Friday, May 29, 2020

Lawn Order

This is Chapter 23 of The Inheritance, a serial fiction novel on FITK



Monday Morning, July 20th, 2020, Seattle

“I’ll be out back, mom,” said Mareka, hopping down from the kitchen stool where she had been eating breakfast.

“Put a hat on,” said Mary, “Your natural tan won’t protect you completely.”

In the backyard, Mareka was eager to try a ‘power’ that had been revealed to her in her dreams the night before. She found a perch on the large boulder that defined one border of the yard and began to look at the grass in a new way. As she concentrated on the lawn patterns began to form. Stripes appeared, then a checkerboard motif emerged. The grid was subtle, so subtle that a causal observer might not have noticed it. Mareka laughed when she saw the grass responding to her mental gymnastics.

“Nice trick!” said Mary as she walked out onto the patio, “Can you mow the grass as well?”

“I will do no harm with my powers,” said the girl, “Do you know when Jo will be back?” The pattern in the lawn dissipated, then a giant question mark formed in the grass.

“She said she would probably be back sometime tonight,” said Mary, “I expect that she will text me today, probably when she’s ready to leave.”

“I’m going to miss her when I go to school.”

“You will still see plenty of her, but you’ll have new friends, kids your age, you’ll be busy learning things, things that the powers won’t help you with. Like math.”

“Math, huh?” Mareka grinned as the pattern in the grass showed 2+2=4.

“Ha ha, that grass trick is one that you had better keep under your hat,” said Mary as she tugged the nón lá that Mareka was wearing, “Anything that magical will scare people.”

The letters O and K appeared in the lawn.



Monday Morning, July 20th, 2020, Spokane

At the lawyer’s office in Spokane Jo presented her ID to the receptionist who was seated behind a plexiglass barrier.

“When the papers are ready for you to sign, you can go through the door to the right. It is a room that has been sanitized, as well as the papers and pens that are in it,” said the woman behind the desk, “Artie will be there—virtually—on a screen, he will be able to see you and guide you through the forms you need to sign.”

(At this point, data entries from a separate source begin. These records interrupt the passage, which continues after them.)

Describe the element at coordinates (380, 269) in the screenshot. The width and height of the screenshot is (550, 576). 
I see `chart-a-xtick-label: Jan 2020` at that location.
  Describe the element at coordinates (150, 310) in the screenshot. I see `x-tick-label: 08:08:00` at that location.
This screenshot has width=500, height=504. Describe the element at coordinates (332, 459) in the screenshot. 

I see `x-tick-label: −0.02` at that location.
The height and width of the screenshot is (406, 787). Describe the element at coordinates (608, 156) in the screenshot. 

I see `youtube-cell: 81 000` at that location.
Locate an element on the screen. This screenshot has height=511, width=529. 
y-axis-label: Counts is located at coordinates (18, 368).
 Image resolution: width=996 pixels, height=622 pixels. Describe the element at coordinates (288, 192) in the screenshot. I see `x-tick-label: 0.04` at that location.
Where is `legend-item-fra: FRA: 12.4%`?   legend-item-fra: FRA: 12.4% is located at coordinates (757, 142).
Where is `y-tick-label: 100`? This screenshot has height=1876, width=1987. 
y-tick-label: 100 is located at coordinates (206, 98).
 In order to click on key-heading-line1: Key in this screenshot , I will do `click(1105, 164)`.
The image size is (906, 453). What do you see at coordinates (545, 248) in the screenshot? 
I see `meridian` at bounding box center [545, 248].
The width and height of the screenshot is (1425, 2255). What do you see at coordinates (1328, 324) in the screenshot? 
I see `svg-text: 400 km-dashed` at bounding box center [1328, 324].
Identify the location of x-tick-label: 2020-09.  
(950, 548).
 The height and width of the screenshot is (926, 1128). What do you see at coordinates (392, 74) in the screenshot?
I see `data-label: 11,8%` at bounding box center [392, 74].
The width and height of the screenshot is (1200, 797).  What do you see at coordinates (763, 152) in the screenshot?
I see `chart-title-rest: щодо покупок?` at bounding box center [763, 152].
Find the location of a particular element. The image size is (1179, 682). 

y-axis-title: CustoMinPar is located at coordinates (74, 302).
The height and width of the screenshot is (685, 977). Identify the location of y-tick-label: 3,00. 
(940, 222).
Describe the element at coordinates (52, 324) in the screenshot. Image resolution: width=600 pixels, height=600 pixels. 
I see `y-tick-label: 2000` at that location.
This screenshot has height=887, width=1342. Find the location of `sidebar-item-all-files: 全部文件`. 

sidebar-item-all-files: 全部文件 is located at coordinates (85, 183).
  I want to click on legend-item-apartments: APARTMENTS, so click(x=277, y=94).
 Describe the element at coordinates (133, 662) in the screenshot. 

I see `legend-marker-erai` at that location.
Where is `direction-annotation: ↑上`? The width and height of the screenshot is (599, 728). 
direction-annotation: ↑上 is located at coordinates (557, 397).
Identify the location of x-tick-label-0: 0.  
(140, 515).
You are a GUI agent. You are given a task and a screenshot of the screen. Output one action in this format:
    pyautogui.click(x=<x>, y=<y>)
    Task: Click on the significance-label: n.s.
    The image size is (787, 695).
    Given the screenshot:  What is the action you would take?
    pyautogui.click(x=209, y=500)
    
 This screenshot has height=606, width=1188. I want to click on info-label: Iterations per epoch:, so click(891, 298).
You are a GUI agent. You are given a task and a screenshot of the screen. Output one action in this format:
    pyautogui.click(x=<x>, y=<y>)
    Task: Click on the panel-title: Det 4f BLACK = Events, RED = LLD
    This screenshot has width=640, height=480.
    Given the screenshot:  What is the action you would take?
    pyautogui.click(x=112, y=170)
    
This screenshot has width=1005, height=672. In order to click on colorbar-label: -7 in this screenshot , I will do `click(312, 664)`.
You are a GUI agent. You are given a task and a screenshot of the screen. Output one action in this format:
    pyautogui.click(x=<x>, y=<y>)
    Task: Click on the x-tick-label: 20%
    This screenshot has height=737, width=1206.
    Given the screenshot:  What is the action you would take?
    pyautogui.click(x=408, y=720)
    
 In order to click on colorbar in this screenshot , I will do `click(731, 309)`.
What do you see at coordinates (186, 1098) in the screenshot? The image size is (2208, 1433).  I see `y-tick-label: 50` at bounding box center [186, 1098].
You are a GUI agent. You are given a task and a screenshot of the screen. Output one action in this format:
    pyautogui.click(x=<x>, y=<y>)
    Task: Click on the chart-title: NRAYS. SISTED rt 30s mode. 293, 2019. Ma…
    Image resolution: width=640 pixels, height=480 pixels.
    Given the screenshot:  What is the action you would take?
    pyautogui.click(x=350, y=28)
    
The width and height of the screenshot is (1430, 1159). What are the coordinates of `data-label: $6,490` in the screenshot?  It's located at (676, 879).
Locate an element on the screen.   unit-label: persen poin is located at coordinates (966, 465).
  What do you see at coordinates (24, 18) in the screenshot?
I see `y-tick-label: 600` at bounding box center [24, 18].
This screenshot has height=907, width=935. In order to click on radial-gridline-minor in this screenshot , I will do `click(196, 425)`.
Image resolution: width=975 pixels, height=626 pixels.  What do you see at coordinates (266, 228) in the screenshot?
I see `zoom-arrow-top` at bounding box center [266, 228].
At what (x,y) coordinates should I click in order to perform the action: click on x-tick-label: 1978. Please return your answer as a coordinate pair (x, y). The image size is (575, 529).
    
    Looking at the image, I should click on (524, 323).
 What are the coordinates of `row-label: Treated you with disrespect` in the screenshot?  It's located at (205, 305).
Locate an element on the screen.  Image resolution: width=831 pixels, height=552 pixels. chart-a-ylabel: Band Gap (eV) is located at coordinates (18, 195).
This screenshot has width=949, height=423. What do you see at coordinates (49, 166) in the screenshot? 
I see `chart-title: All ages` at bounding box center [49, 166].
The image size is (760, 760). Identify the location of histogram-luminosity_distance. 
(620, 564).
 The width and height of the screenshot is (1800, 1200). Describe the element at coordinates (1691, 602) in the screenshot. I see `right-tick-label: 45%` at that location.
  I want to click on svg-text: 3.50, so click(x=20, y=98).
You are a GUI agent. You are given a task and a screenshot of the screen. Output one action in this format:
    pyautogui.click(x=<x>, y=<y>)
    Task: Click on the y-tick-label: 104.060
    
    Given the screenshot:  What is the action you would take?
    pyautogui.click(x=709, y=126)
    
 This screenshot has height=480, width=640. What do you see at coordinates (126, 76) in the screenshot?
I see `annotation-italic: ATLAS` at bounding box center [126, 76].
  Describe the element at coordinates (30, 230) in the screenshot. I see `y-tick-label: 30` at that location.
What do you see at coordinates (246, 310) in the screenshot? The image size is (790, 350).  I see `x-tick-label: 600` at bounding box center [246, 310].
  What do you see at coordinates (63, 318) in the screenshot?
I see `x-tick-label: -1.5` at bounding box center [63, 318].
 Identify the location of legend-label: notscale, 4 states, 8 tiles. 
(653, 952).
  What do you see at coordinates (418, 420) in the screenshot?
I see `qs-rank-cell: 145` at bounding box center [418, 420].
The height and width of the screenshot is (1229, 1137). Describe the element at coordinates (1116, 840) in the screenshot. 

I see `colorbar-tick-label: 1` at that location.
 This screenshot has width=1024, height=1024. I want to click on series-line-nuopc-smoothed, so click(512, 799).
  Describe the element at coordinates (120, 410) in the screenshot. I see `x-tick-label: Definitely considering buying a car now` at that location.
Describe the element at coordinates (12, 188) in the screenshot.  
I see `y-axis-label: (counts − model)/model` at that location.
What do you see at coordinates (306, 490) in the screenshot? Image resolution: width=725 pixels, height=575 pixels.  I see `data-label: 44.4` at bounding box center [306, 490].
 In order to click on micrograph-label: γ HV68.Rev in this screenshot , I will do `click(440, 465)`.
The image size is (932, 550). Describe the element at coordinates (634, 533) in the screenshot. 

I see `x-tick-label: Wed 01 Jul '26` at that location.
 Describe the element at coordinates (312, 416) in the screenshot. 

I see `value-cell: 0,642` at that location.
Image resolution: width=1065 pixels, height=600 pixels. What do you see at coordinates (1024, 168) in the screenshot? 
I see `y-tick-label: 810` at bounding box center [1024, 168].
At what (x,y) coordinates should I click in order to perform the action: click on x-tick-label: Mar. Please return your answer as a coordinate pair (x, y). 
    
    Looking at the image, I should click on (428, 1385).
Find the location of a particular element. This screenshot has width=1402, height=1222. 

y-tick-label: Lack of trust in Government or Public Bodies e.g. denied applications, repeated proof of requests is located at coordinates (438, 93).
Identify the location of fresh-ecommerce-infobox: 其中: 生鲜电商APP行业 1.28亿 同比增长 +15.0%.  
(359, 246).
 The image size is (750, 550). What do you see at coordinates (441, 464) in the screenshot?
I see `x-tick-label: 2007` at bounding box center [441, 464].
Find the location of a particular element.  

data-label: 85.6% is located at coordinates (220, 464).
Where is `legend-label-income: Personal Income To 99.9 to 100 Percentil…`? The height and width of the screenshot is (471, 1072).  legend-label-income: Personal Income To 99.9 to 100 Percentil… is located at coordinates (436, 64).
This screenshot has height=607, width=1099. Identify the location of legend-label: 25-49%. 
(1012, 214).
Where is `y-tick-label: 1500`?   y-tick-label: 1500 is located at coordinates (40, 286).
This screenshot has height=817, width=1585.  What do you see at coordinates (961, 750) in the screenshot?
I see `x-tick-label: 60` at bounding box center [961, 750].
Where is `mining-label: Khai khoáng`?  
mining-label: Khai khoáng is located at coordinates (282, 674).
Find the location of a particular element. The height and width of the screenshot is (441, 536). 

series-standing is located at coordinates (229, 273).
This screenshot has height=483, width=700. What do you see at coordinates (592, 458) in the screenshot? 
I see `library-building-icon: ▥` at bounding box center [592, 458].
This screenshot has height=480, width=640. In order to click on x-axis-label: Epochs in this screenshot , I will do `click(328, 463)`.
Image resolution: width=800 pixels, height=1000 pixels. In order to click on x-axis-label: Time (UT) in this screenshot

The lobby reeked of disinfectant.

My signature cologne,” thought Jo as she sniffed the office’s air through her mask, the day spent cleaning her mother’s house fresh in her mind, “It isn’t exactly White Shoulders but I’m not in the market for romance right now.”

Jo thought of her life since leaving Spokane. She was 35 and single. Mary and Sean were fine people and Jo had drifted into the the role of a go-between: planning their schedules and, after taking some business accounting classes, overlooking their finances. Mareka was the exception, of course. Jo had spent a lot of time with her, in a real sense Jo had become a member of the family. With Sean away from home so much during his promotion of his grandmother’s art, and Mary involved with her ‘Magick’ apps, Jo became a big sister to the girl, or perhaps the youthful aunt featured in so many YA novels. Despite all this history, everything changed overnight with the lock-down imposed in reaction to the spread of covid-19. Sean’s grandmother’s art was no longer being shown and interest in Mary’s supernatural app became another casualty of the pandemic. Magick was no match for a virus. Since the Covid-19 pandemic, Jo’s social life, which had been pretty minimal before social distancing, was now non-existent. Mareka would be going to school, at least in some way, in the fall.

“Now what am I going to do with the rest of my life?”
she thought.

“The papers are ready for you,” said the receptionist, “and please use the hand sanitizer before entering the signing room.”

Jo did as she was told and entered the ‘signing room’, obviously a remodeled cloak room. There was a desk with the papers and a monitor.

“Hello again, Ms Sanford, please excuse the technology” said Arthur ‘Artie’ Shapiro, pictured on the monitor, ”I’m sorry for your loss, your mother was a fine woman. Did you get to say goodbye?”

“No, I was a day late,” said Jo, “But I did get to talk to her on the phone the day before.”

“Yes, that is common now.” said Artie, “As to the papers, they are what we discussed on over the phone on Saturday, you can read through each article if you like, you will see an arrow next to each place you need to sign.”

“Thank you, Mr. Shapiro,’ said Jo, “I’m sure they are in order.”

After Jo was finished signing, Artie spoke:

“Are you aware that you are trending today?”

“What are you talking about?”

“It may be nothing, its just a Twitter thing, but you should check it out,” he continued, “Do you have a lawyer in Seattle?“

“Not personally,” replied Jo, “But the firm I work for has excellent representation.”

“There is also the matter of your ex, Mr. Stroud,” said Artie, “He is a fugitive from justice, wanted in connection with a drug-deal gone bad. If he tries to contact you call the police immediately, He’s killed before.”

And so have I,” thought Jo, “Thanks for the warning, Artie.”